→ WORK ORDER
What you write must match exactly the lines from the one with "Image resolution: width=1059" through the last line of the material below.
*** Block opens ***
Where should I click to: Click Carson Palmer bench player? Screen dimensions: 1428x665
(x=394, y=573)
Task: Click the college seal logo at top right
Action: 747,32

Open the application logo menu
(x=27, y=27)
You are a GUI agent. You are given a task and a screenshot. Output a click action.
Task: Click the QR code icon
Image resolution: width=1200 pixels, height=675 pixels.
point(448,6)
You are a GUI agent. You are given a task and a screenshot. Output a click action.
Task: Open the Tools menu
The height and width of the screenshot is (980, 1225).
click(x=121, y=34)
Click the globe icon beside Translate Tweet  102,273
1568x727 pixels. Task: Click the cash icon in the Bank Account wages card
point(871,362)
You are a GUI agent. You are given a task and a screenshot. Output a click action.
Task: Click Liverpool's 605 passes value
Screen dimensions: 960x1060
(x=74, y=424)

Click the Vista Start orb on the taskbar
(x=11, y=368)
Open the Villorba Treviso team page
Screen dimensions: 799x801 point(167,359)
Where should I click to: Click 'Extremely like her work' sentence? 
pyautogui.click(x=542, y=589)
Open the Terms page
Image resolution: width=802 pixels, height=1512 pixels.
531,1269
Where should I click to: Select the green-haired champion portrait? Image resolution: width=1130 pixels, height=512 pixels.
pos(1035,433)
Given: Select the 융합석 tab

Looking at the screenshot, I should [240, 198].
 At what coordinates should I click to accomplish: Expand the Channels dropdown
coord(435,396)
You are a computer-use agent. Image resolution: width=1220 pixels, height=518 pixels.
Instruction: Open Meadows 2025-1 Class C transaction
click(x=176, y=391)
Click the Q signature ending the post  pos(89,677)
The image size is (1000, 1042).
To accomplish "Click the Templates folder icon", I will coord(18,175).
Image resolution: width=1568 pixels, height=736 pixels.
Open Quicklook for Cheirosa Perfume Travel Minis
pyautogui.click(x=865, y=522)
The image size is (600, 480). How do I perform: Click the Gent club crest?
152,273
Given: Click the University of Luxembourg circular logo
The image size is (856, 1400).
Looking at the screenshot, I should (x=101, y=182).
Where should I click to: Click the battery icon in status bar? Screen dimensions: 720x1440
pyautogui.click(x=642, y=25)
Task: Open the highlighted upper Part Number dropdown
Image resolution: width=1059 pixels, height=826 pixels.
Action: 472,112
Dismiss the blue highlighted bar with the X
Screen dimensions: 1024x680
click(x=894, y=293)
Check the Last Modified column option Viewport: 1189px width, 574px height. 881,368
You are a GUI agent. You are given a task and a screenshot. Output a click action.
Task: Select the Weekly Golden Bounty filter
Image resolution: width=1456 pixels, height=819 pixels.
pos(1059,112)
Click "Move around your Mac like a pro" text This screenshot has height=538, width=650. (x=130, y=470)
*** Block closes ***
→ TASK RESULT
Image resolution: width=1059 pixels, height=826 pixels.
Action: 472,112
Dismiss the blue highlighted bar with the X
Screen dimensions: 1024x680
click(x=894, y=293)
Check the Last Modified column option Viewport: 1189px width, 574px height. 881,368
You are a GUI agent. You are given a task and a screenshot. Output a click action.
Task: Select the Weekly Golden Bounty filter
Image resolution: width=1456 pixels, height=819 pixels.
pos(1059,112)
Click "Move around your Mac like a pro" text This screenshot has height=538, width=650. (x=130, y=470)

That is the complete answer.